Collection entries
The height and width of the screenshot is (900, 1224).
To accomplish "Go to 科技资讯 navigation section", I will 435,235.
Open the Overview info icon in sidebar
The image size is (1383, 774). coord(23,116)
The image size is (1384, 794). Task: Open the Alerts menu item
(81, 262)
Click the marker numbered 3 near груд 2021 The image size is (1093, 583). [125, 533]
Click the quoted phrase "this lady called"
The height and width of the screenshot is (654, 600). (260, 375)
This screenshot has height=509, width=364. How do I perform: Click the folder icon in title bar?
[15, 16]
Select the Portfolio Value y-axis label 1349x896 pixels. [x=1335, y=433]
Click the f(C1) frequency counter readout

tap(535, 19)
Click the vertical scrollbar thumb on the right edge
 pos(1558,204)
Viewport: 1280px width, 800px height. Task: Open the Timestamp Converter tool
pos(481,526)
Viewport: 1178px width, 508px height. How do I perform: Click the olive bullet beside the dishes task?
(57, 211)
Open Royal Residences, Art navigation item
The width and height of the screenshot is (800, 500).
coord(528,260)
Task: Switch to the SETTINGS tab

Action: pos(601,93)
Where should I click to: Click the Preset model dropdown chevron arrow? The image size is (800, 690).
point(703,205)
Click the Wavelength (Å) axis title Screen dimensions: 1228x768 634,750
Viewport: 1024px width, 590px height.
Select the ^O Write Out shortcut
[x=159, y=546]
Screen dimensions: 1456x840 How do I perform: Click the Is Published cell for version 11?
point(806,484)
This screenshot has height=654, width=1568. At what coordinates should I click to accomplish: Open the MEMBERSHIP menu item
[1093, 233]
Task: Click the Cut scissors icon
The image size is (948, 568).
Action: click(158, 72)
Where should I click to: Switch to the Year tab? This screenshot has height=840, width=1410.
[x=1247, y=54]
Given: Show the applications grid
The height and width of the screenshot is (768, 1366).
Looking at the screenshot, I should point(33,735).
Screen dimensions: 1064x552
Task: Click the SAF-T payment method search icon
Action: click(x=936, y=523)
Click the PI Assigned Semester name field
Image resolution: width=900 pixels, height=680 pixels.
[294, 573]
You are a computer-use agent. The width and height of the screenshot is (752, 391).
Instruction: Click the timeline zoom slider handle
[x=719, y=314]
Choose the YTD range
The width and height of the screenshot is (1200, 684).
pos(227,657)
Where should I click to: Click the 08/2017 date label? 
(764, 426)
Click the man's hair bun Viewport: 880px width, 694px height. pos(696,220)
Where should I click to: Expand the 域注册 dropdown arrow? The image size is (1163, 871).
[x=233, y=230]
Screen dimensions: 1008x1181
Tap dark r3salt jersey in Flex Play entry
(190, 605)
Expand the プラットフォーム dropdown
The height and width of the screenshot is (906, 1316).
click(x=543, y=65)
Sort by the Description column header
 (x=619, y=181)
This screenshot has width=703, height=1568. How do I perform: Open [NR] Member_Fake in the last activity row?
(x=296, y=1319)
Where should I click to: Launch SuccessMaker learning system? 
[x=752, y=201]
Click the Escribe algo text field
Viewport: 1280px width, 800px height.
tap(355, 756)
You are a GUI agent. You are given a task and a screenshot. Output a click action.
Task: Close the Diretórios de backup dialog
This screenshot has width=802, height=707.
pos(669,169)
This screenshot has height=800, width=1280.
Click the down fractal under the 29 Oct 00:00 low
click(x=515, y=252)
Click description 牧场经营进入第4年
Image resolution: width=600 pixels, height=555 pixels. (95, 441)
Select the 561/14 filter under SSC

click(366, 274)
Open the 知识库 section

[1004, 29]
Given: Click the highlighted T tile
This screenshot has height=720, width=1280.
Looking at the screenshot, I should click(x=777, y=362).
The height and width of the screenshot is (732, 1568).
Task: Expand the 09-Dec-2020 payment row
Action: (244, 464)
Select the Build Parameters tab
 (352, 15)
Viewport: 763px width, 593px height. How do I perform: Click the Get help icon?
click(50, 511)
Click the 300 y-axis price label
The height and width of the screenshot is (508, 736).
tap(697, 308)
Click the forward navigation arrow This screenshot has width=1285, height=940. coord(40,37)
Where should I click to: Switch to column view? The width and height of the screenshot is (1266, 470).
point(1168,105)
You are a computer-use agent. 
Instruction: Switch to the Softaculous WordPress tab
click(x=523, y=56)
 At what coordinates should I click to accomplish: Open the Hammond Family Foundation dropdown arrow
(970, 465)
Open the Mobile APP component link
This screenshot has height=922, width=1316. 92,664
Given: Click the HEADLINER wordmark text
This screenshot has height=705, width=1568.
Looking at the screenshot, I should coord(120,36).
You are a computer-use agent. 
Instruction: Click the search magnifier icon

TASK INSTRUCTIONS: Every line above needs to be repeated exactly as shown.

COMPLETED TASK:
The height and width of the screenshot is (900, 1224).
To accomplish "Go to 科技资讯 navigation section", I will 435,235.
Open the Overview info icon in sidebar
The image size is (1383, 774). coord(23,116)
The image size is (1384, 794). Task: Open the Alerts menu item
(81, 262)
Click the marker numbered 3 near груд 2021 The image size is (1093, 583). [125, 533]
Click the quoted phrase "this lady called"
The height and width of the screenshot is (654, 600). (260, 375)
This screenshot has height=509, width=364. How do I perform: Click the folder icon in title bar?
[15, 16]
Select the Portfolio Value y-axis label 1349x896 pixels. [x=1335, y=433]
Click the f(C1) frequency counter readout

tap(535, 19)
Click the vertical scrollbar thumb on the right edge
 pos(1558,204)
Viewport: 1280px width, 800px height. Task: Open the Timestamp Converter tool
pos(481,526)
Viewport: 1178px width, 508px height. How do I perform: Click the olive bullet beside the dishes task?
(57, 211)
Open Royal Residences, Art navigation item
The width and height of the screenshot is (800, 500).
coord(528,260)
Task: Switch to the SETTINGS tab

Action: pos(601,93)
Where should I click to: Click the Preset model dropdown chevron arrow? The image size is (800, 690).
point(703,205)
Click the Wavelength (Å) axis title Screen dimensions: 1228x768 634,750
Viewport: 1024px width, 590px height.
Select the ^O Write Out shortcut
[x=159, y=546]
Screen dimensions: 1456x840 How do I perform: Click the Is Published cell for version 11?
point(806,484)
This screenshot has height=654, width=1568. At what coordinates should I click to accomplish: Open the MEMBERSHIP menu item
[1093, 233]
Task: Click the Cut scissors icon
The image size is (948, 568).
Action: click(158, 72)
Where should I click to: Switch to the Year tab? This screenshot has height=840, width=1410.
[x=1247, y=54]
Given: Show the applications grid
The height and width of the screenshot is (768, 1366).
Looking at the screenshot, I should point(33,735).
Screen dimensions: 1064x552
Task: Click the SAF-T payment method search icon
Action: click(x=936, y=523)
Click the PI Assigned Semester name field
Image resolution: width=900 pixels, height=680 pixels.
[294, 573]
You are a computer-use agent. The width and height of the screenshot is (752, 391).
Instruction: Click the timeline zoom slider handle
[x=719, y=314]
Choose the YTD range
The width and height of the screenshot is (1200, 684).
pos(227,657)
Where should I click to: Click the 08/2017 date label? 
(764, 426)
Click the man's hair bun Viewport: 880px width, 694px height. pos(696,220)
Where should I click to: Expand the 域注册 dropdown arrow? The image size is (1163, 871).
[x=233, y=230]
Screen dimensions: 1008x1181
Tap dark r3salt jersey in Flex Play entry
(190, 605)
Expand the プラットフォーム dropdown
The height and width of the screenshot is (906, 1316).
click(x=543, y=65)
Sort by the Description column header
 (x=619, y=181)
This screenshot has width=703, height=1568. How do I perform: Open [NR] Member_Fake in the last activity row?
(x=296, y=1319)
Where should I click to: Launch SuccessMaker learning system? 
[x=752, y=201]
Click the Escribe algo text field
Viewport: 1280px width, 800px height.
tap(355, 756)
You are a GUI agent. You are given a task and a screenshot. Output a click action.
Task: Close the Diretórios de backup dialog
This screenshot has width=802, height=707.
pos(669,169)
This screenshot has height=800, width=1280.
Click the down fractal under the 29 Oct 00:00 low
click(x=515, y=252)
Click description 牧场经营进入第4年
Image resolution: width=600 pixels, height=555 pixels. (95, 441)
Select the 561/14 filter under SSC

click(366, 274)
Open the 知识库 section

[1004, 29]
Given: Click the highlighted T tile
This screenshot has height=720, width=1280.
Looking at the screenshot, I should click(x=777, y=362).
The height and width of the screenshot is (732, 1568).
Task: Expand the 09-Dec-2020 payment row
Action: (244, 464)
Select the Build Parameters tab
 (352, 15)
Viewport: 763px width, 593px height. How do I perform: Click the Get help icon?
click(50, 511)
Click the 300 y-axis price label
The height and width of the screenshot is (508, 736).
tap(697, 308)
Click the forward navigation arrow This screenshot has width=1285, height=940. coord(40,37)
Where should I click to: Switch to column view? The width and height of the screenshot is (1266, 470).
point(1168,105)
You are a computer-use agent. 
Instruction: Switch to the Softaculous WordPress tab
click(x=523, y=56)
 At what coordinates should I click to accomplish: Open the Hammond Family Foundation dropdown arrow
(970, 465)
Open the Mobile APP component link
This screenshot has height=922, width=1316. 92,664
Given: Click the HEADLINER wordmark text
This screenshot has height=705, width=1568.
Looking at the screenshot, I should coord(120,36).
You are a computer-use agent. 
Instruction: Click the search magnifier icon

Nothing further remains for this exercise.